Battle Piece (2022) s’articule autour d’une communauté de danseurs.danseuses et d’une collaboration avec Nicolas Faubert. Orchestration de duels de hip hop et styles variés, ces face-à-face décloisonnent en rythme des groupes établis, cristallisent le temps autour de corps en mouvement. Pour l’artiste, la gestuelle devient dialogue et la danse « une langue qu’on parle tous. » De ces évènements naîtra une série de films, dont le premier chapitre présente la danse comme acte de survie, dessine un paysage de la relation, où l’absence de sous-titres suffit – comme dans le quotidien de nos vies – et nous interroge sur ce que signifie coexister.

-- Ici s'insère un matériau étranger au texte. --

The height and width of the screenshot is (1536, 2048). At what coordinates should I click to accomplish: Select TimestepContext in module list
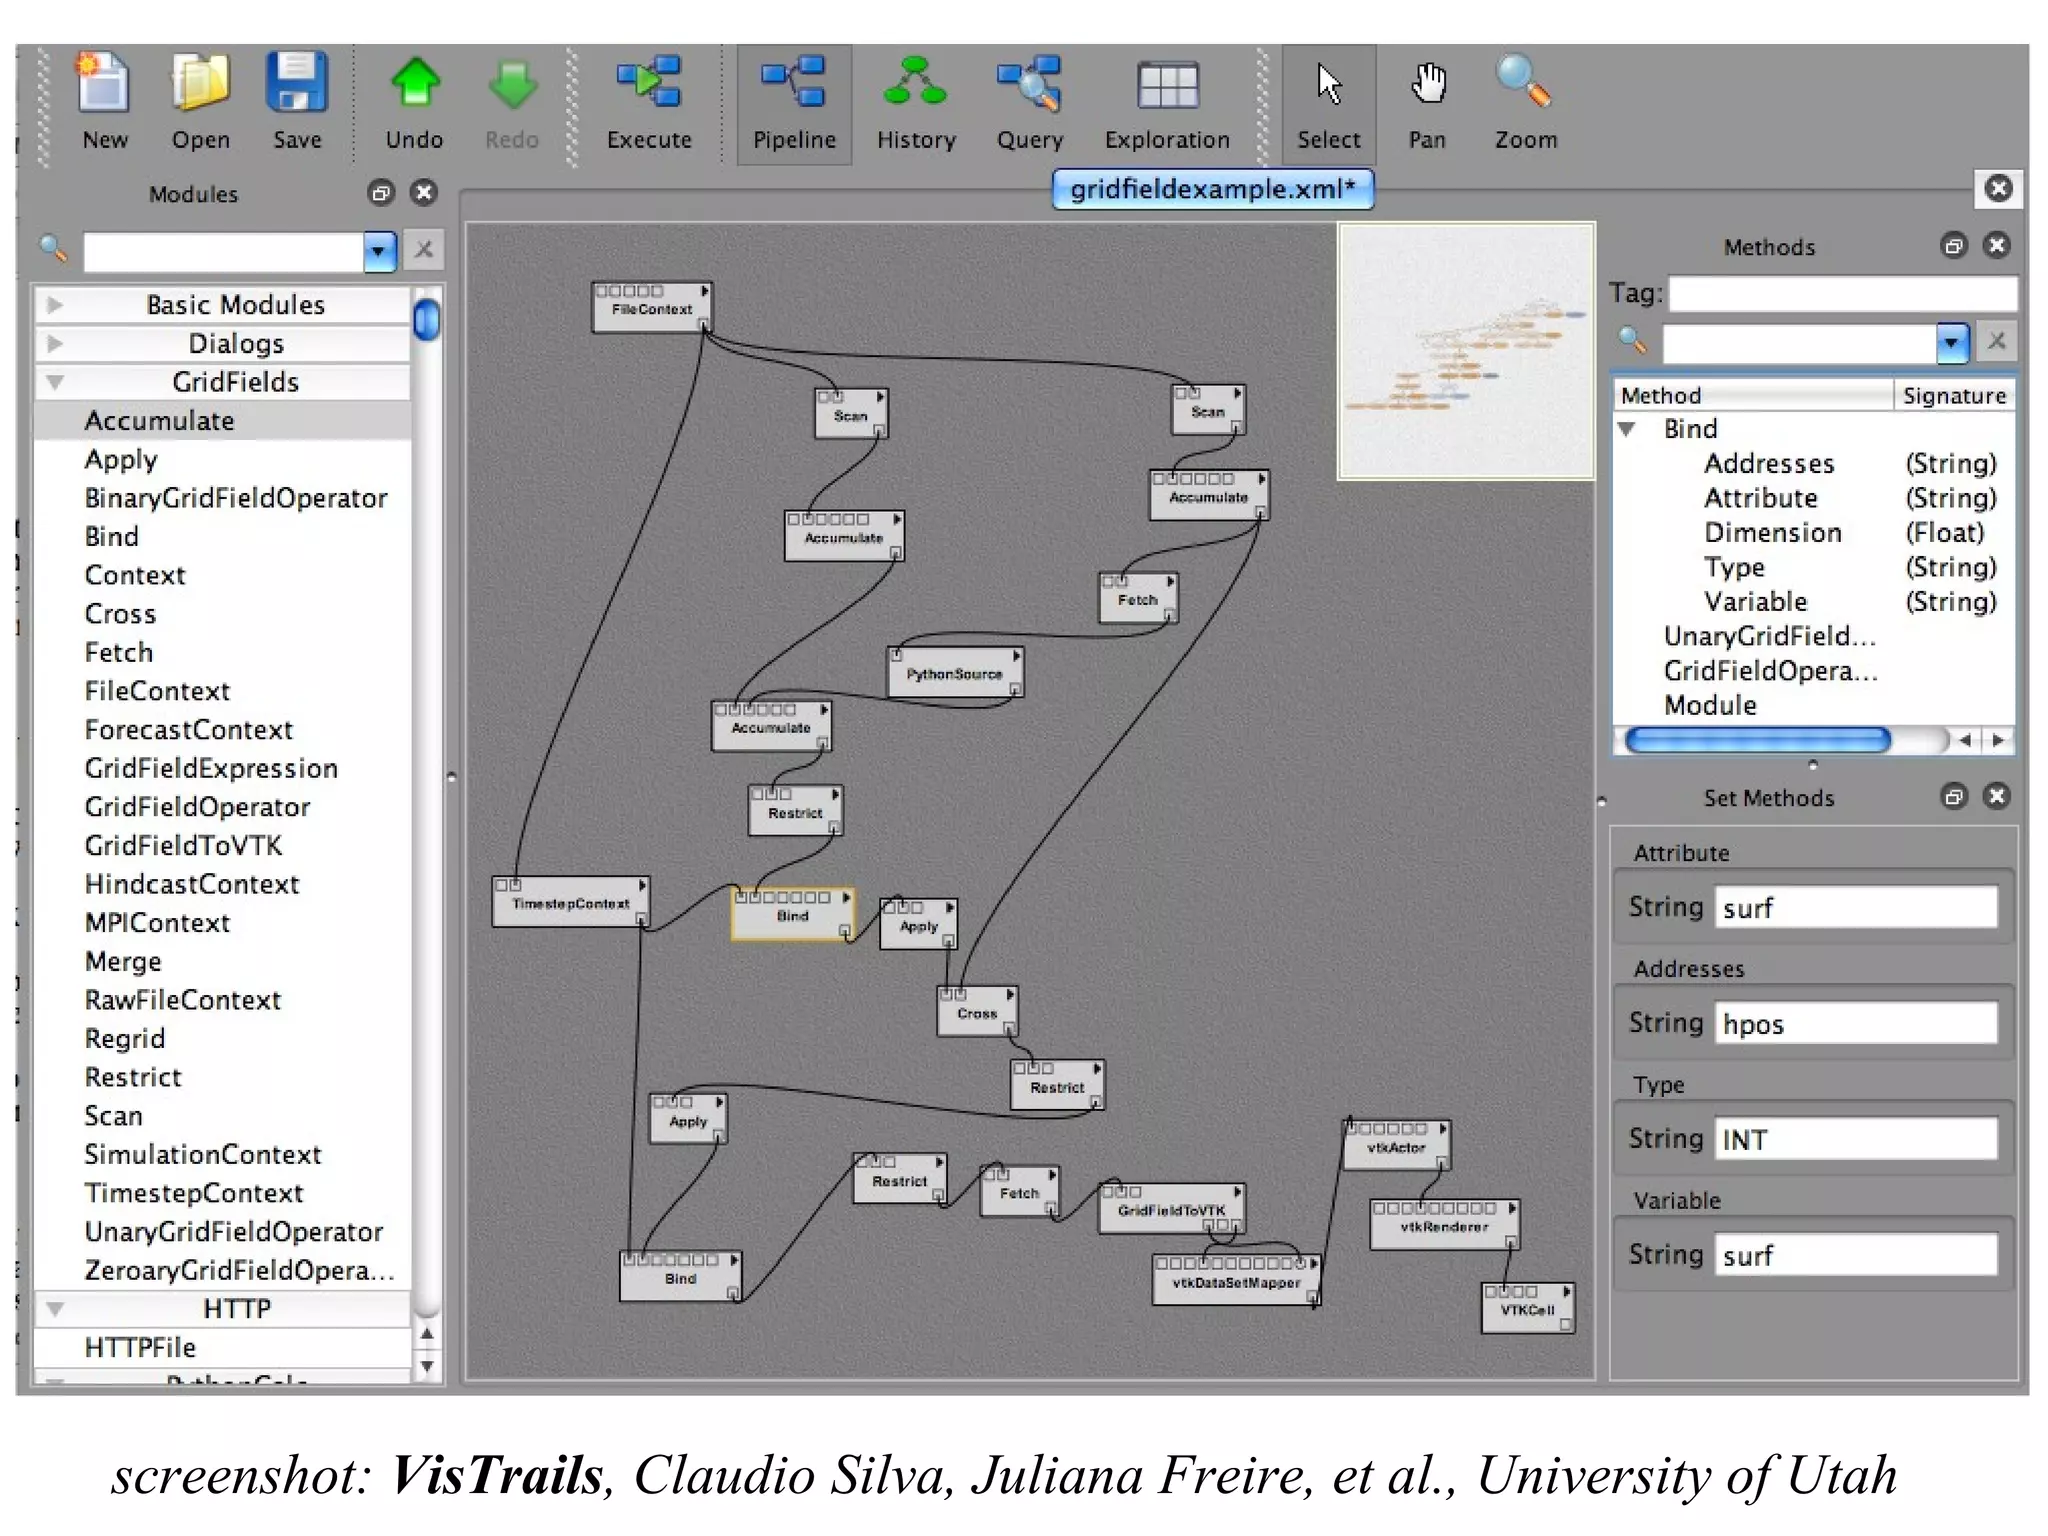pyautogui.click(x=193, y=1192)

La conception partagée de ce projet – comme celui avec Joana Zimmermann – syncrétise les attaches de l’artiste au travail collectif, traçable depuis le commencement de sa pratique plastique en tant que membre du collectif Gregário à Rio de Janeiro.
Joana Zimmermann
Née en 1983 à Porto Alegre, diplômée de l’ENSBA Paris en 2010. Elle vit et travaille entre Paris et Aubervilliers.
Entre un engagement de longue date auprès des communautés Montreuilloises et un réseau de vie autour de son atelier à Aubervilliers, ces dynamiques translocales nourrissent la pratique plastique, autant que sociale, de Joana Zimmermann. Depuis son implantation à Paris, l’artiste s’est intégrée à son univers associatif culturel en co-fondant ABRASSO avec Victoria Zorraquin en 2014. Ce projet collectif, où outils pédagogiques et actions artistiques vont de pair pour promouvoir un dialogue interculturel, vit le jour au détour d’un bidonville au bord de la Nationale 7 en banlieue parisienne. Un bénévolat autour d’un aménagement plus hospitalier de cet habitat s’accompagne progressivement d’une immersion dans la culture Rom, et d’une volonté pour les deux partenaires « de créer ce qu’une expulsion ne pourrait détruire » : un souvenir. Une première passerelle dorée, couleur de la festivité, s’y installe temporairement, cherchant à révéler un lieu plus habitable, plus accueillant. C’est le point de départ du travail bien identifiable de Zimmermann : des palettes de bois recouvertes de couvertures de survie.
L’artiste taille le bois sur mesure, conçoit ses installations in situ. Un bidonville boueux à Montreuil, l’escalier d’une galerie à Saint Tropez. Ces podiums précaires s’adaptent à leurs territoires, deviennent architectures éphémères. Utilitaires – même dans le cadre institutionnel – ces œuvres n’existent que si l’on marche dessus. Zimmermann questionne ainsi l’emploi des matériaux de construction. Si au Brésil les abris en carton qu’elle bâtissait s’imprégnaient de la précarité des habitations dans les favelas avoisinantes, le béton et les techniques de coffrage s’introduisent désormais dans son travail. La dualité entre l’éphémère et le pérenne se révèle aussi dans la circularité des usages de ses œuvres.